§ Task:
Search the listing below for the word "height", and copy every line in which it turns up.

§ Record extracts:
------
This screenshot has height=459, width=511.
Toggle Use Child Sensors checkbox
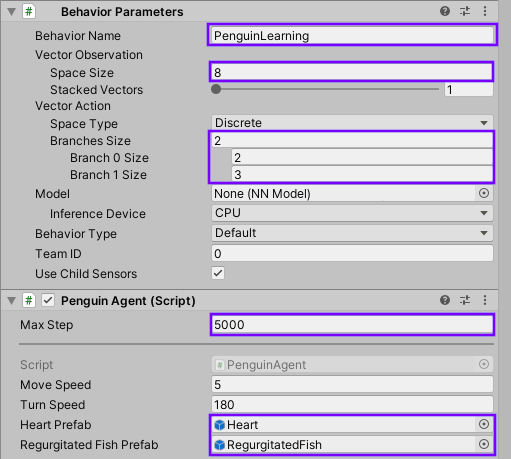(x=218, y=273)
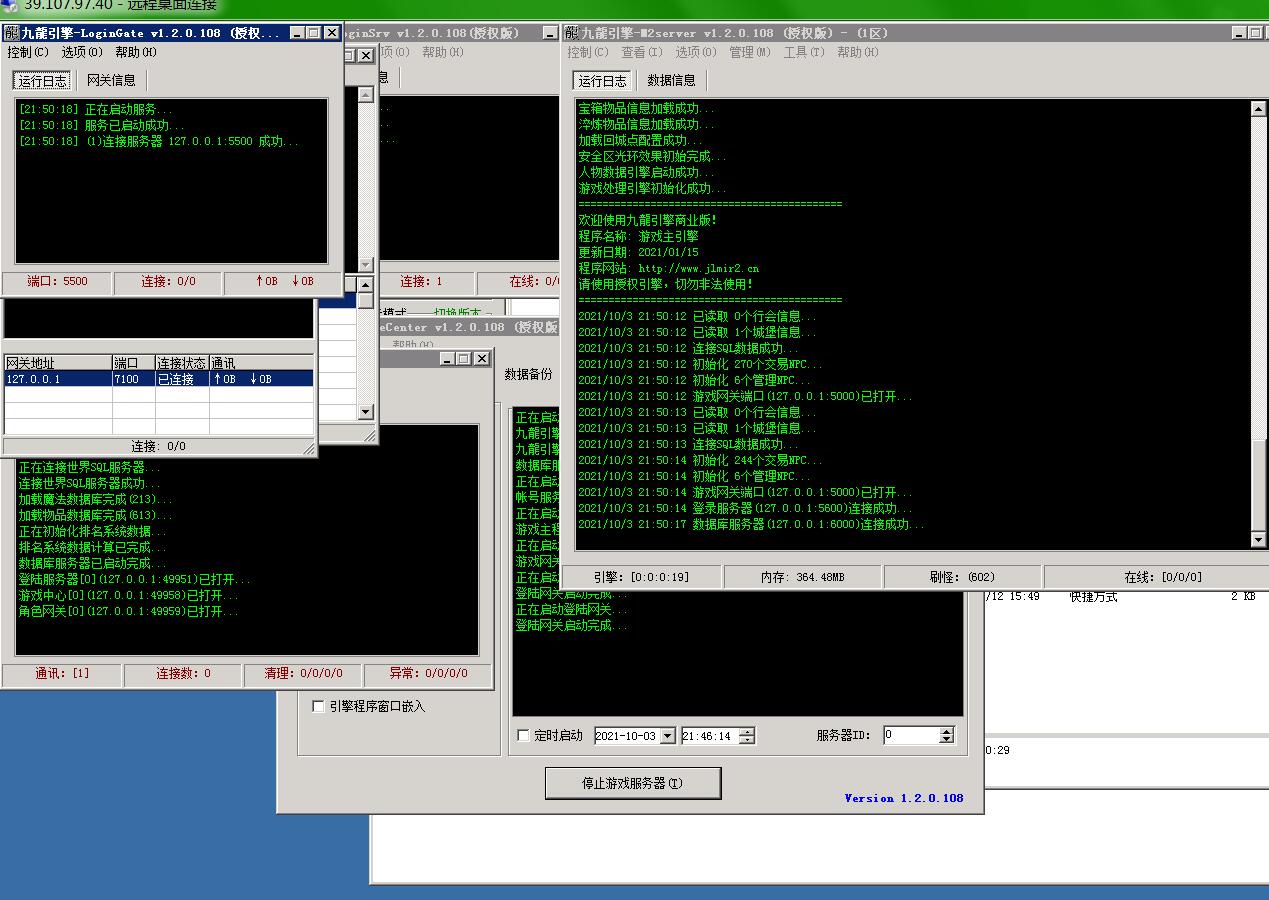1269x900 pixels.
Task: Switch to 网关信息 tab in LoginGate
Action: coord(111,80)
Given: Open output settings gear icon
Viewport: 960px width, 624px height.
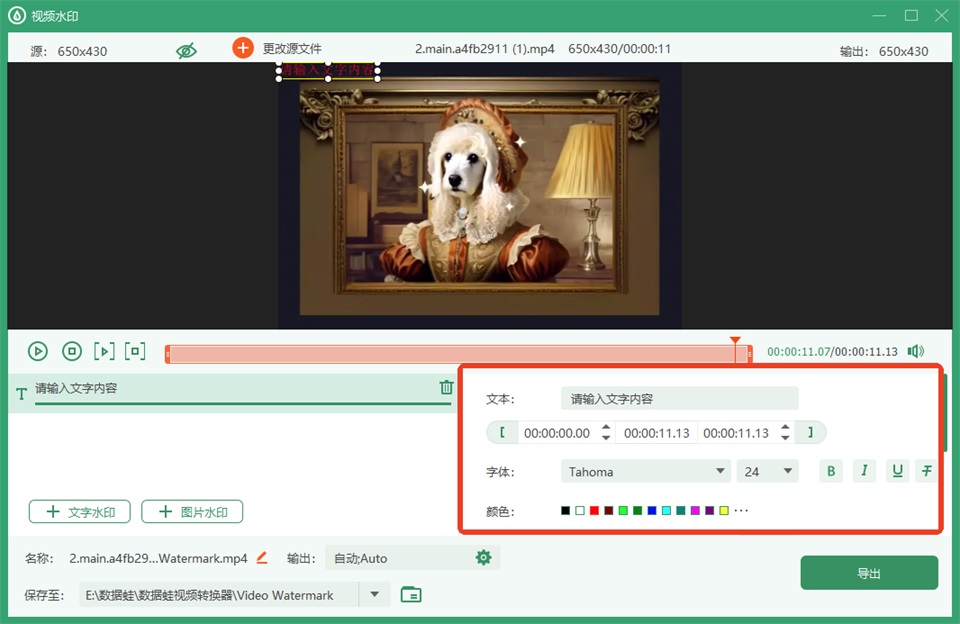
------
§ Exercise response:
This screenshot has height=459, width=511.
Viewport: 960px width, 624px height.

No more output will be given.